La cesión de remate es una figura jurídica vinculada a la subasta judicial de bienes inmuebles, aunque independiente de ella. Consiste en la posibilidad de que el ejecutante que ha resultado adjudicatario del inmueble ceda a un tercero el derecho a adquirir la propiedad a cambio de un precio.
En las subastas judiciales destinadas al cobro de deudas —habitualmente garantizadas con hipoteca— se permite este mecanismo por el cual el ejecutante, normalmente una entidad bancaria, dispone de un plazo limitado para transmitir ese derecho a otra persona en lugar de conservar el inmueble. A cambio, el tercero deberá abonar el llamado precio de la cesión de remate.
La cesión de remate es una figura jurídica compleja, pero muy útil en las subastas judiciales, por lo que desde el despacho de abogados de Granada Emeybe abogados, vamos a explicar cómo y cuándo puede accionarse esta figura.
La cesión de remate se regula de forma breve en el artículo 647.3 de la Ley de Enjuiciamiento Civil, precepto aplicable también a los bienes inmuebles hipotecados conforme a los artículos 655 y 681 de la misma norma.
El fundamento de esta figura reside en el interés del ejecutante en recuperar la deuda pendiente, no en convertirse en propietario de la vivienda hipotecada. Si no se ejerciera la cesión y el banco terminara adjudicándose el inmueble, debería abonar el precio de adjudicación, asumir la titularidad de una vivienda que no desea conservar, gestionar su posterior venta y hacer frente a los impuestos derivados de la adquisición.
Mediante la cesión de remate, el ejecutante puede transmitir a un tercero la oportunidad de adquirir el inmueble y obtener una contraprestación económica. En realidad, el banco no llega a ser propietario, sino que cede el derecho de adquisición, trasladando también al cesionario la obligación de pagar los impuestos correspondientes.
La ley no fija límites al precio de la cesión, por lo que este queda sujeto a la autonomía de la voluntad de las partes. Así, puede coincidir con el precio de adjudicación, ser inferior o superior:
Precio igual al de adjudicación: el ejecutante recupera íntegramente lo pagado en la subasta.
Precio inferior: se produce una cesión con pérdida que asume el ejecutante.
Precio superior: la ganancia se descuenta de la deuda ejecutada y, si existe excedente, se destina a los acreedores posteriores.

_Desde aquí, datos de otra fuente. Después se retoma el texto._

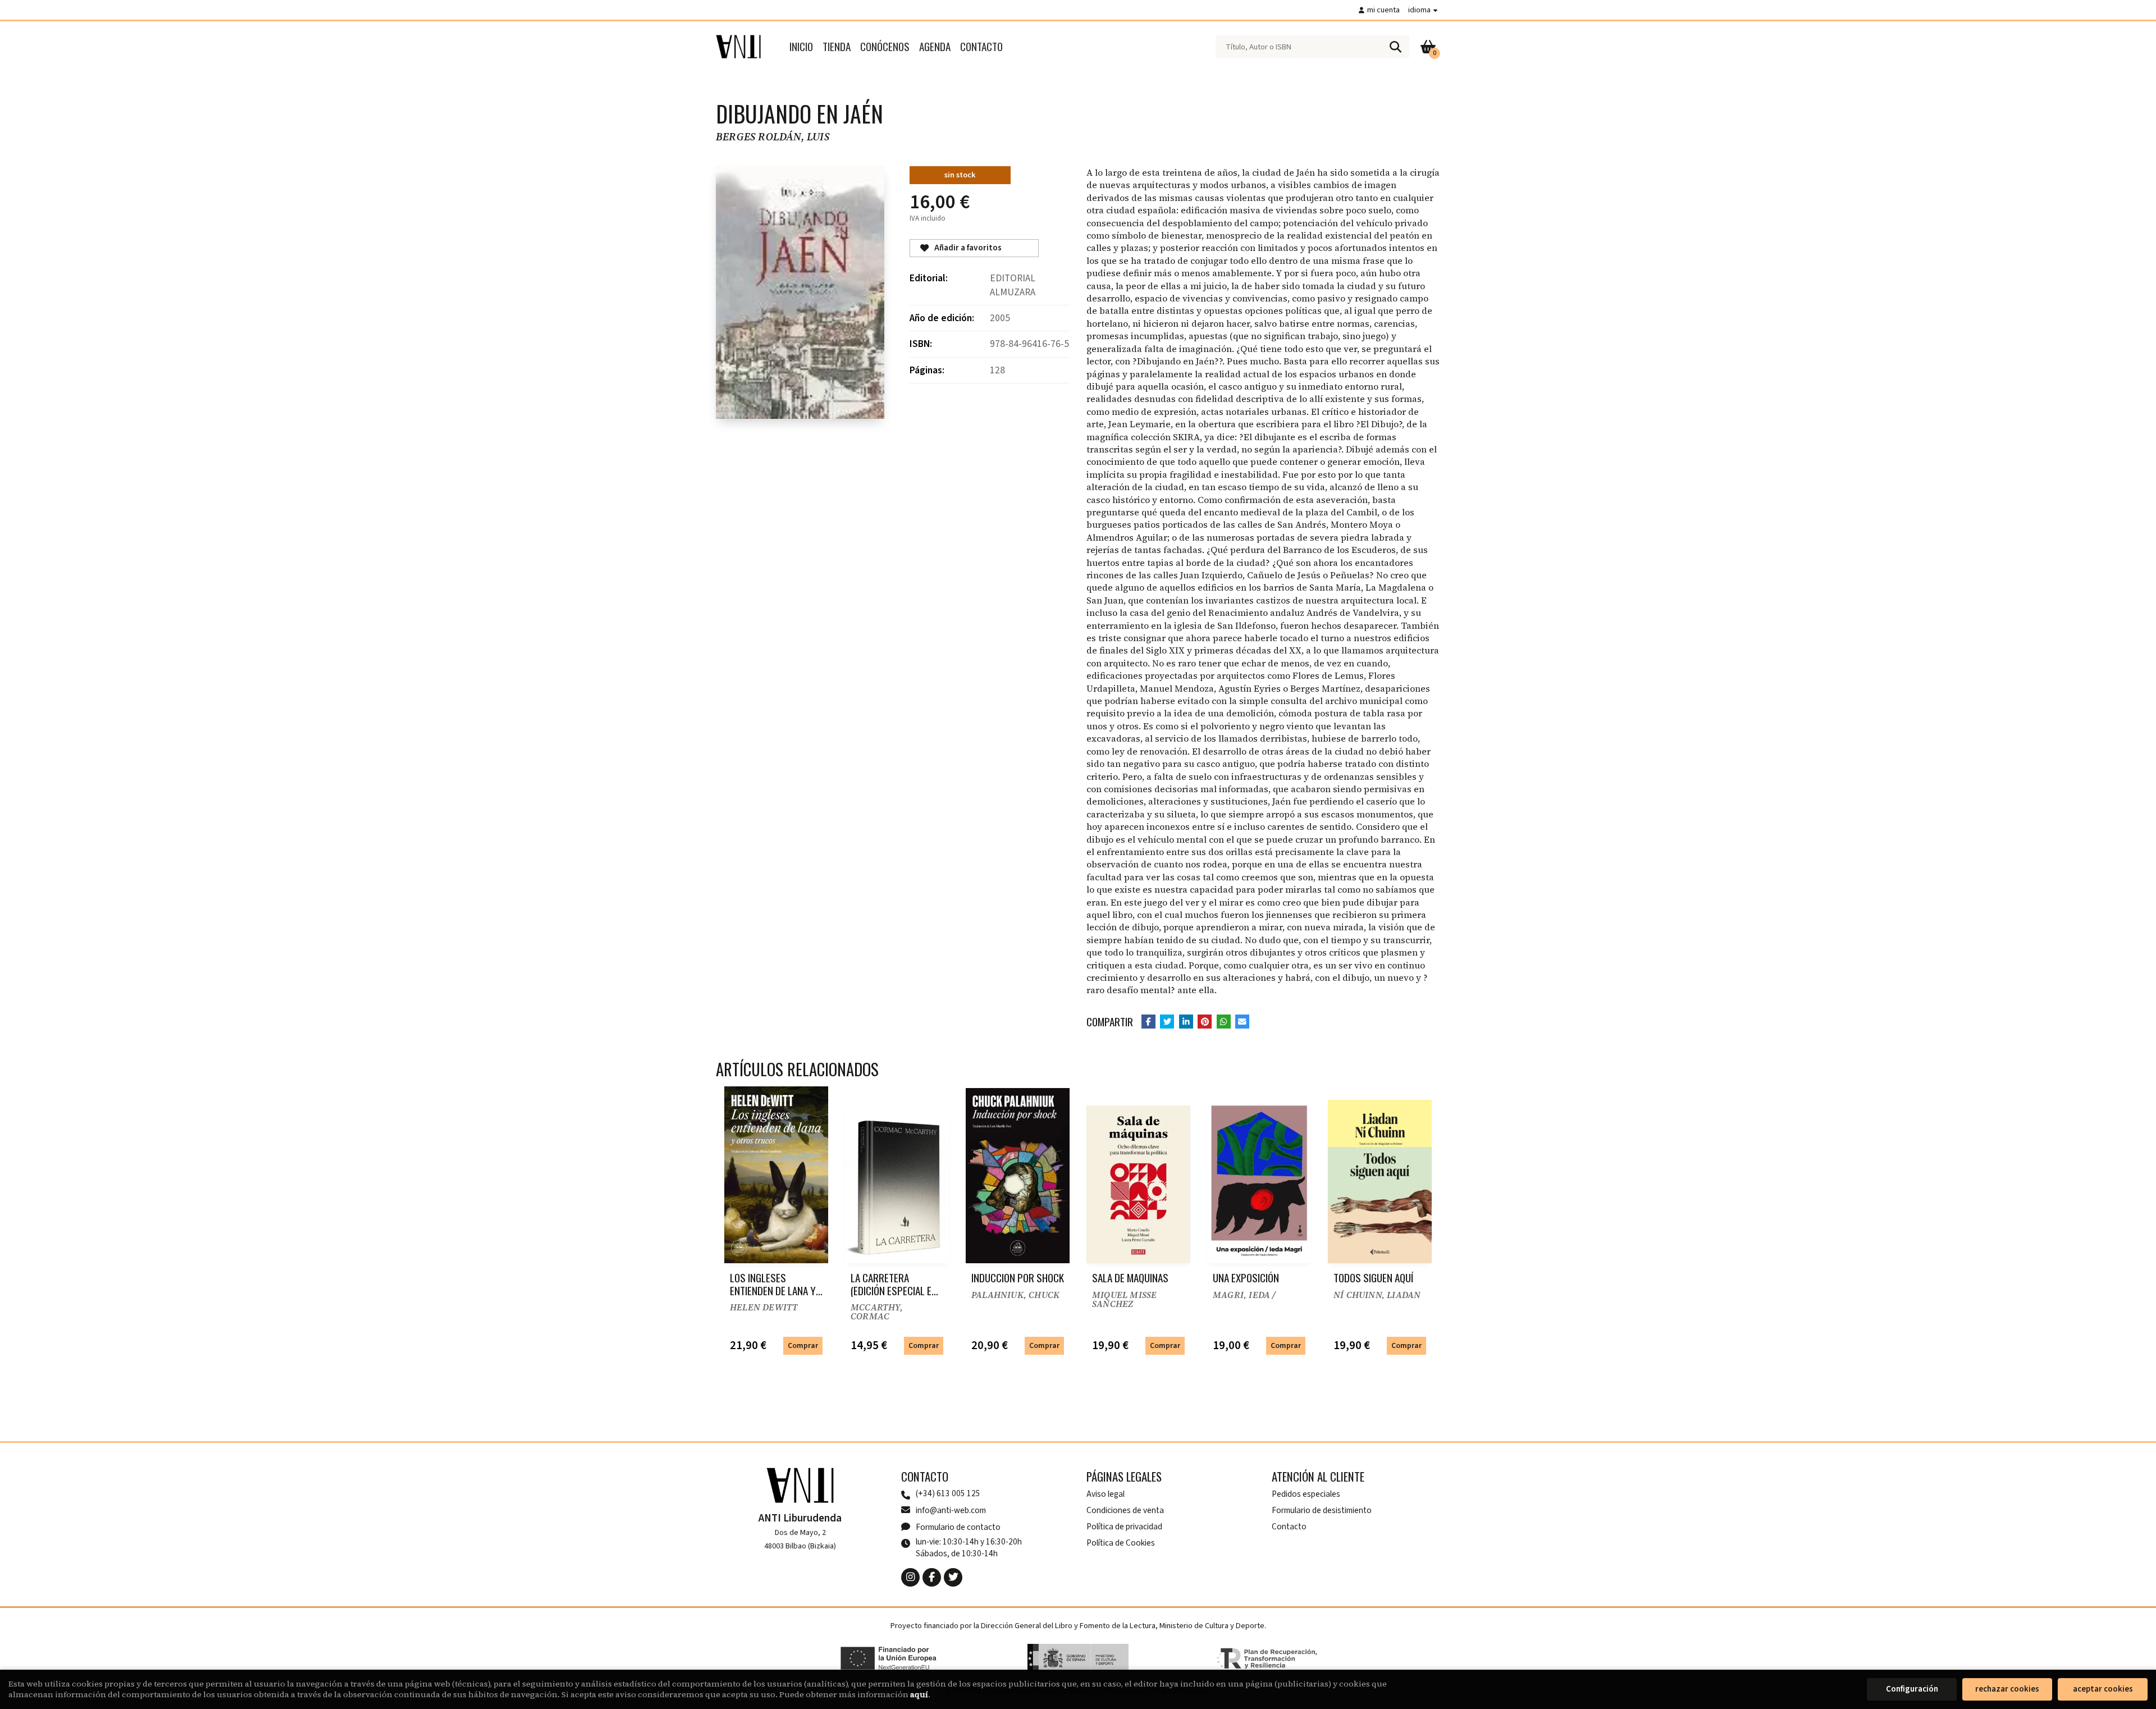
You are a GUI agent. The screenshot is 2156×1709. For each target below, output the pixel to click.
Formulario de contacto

En cualquier caso, el deudor hipotecario no resulta perjudicado por un precio de cesión inferior, ya que el único importe relevante para reducir o extinguir su deuda es el precio de adjudicación fijado en la subasta.
Solo pueden ejercitar la cesión de remate el ejecutante o los acreedores posteriores, siempre que hayan participado en la subasta reservándose expresamente esa facultad. El ejecutante puede hacerlo tanto si resultó adjudicatario como si solicita la adjudicación en los supuestos previstos por la ley, incluso cuando la subasta queda desierta.
La norma no establece un plazo concreto, pero exige que la cesión se realice antes o simultáneamente al pago o consignación del precio del remate. De la regulación conjunta se deduce que el ejecutante dispone, en términos generales, de:
20 días para solicitar la adjudicación del inmueble.
40 días para consignar el precio y formalizar la cesión de remate.
Si no se ejerce dentro de esos plazos, el inmueble pasa a ser propiedad del ejecutante y cualquier transmisión posterior tendrá la consideración de compraventa, con la correspondiente carga fiscal.
Para que la cesión sea válida, cedente y cesionario deben comparecer ante el letrado de la Administración de Justicia, quien verificará la cesión y la aceptación por parte del cesionario. El pago o consignación del precio puede realizarse en ese mismo acto, debiendo quedar constancia documental. Posteriormente, la cesión se inscribirá en el Registro de la Propiedad junto con el decreto de adjudicación, pudiendo figurar importes distintos, ya que el relevante frente al deudor es el precio de adjudicación.
Se trata de conceptos distintos:
Precio de remate: importe de la mejor puja cuando existen postores.
Precio de cesión de remate: cantidad pactada entre ejecutante adjudicatario y cesionario, que puede ser mayor, menor o igual al anterior.
Precio de adjudicación: importe por el que el ejecutante adquiere el inmueble cuando no hay postores.
La cesión de remate transmite el derecho a adquirir la propiedad del bien subastado.
En cambio, la cesión de créditos supone la transmisión del derecho a cobrar una deuda, pasando el cesionario a ser el nuevo acreedor y, en su caso, ejecutante. Para establecer una estrategia efectiva y que defienda los derechos tanto del cedente como del cesionario, es fundamental un asesoramiento de un despacho de abogados experto en derecho civil.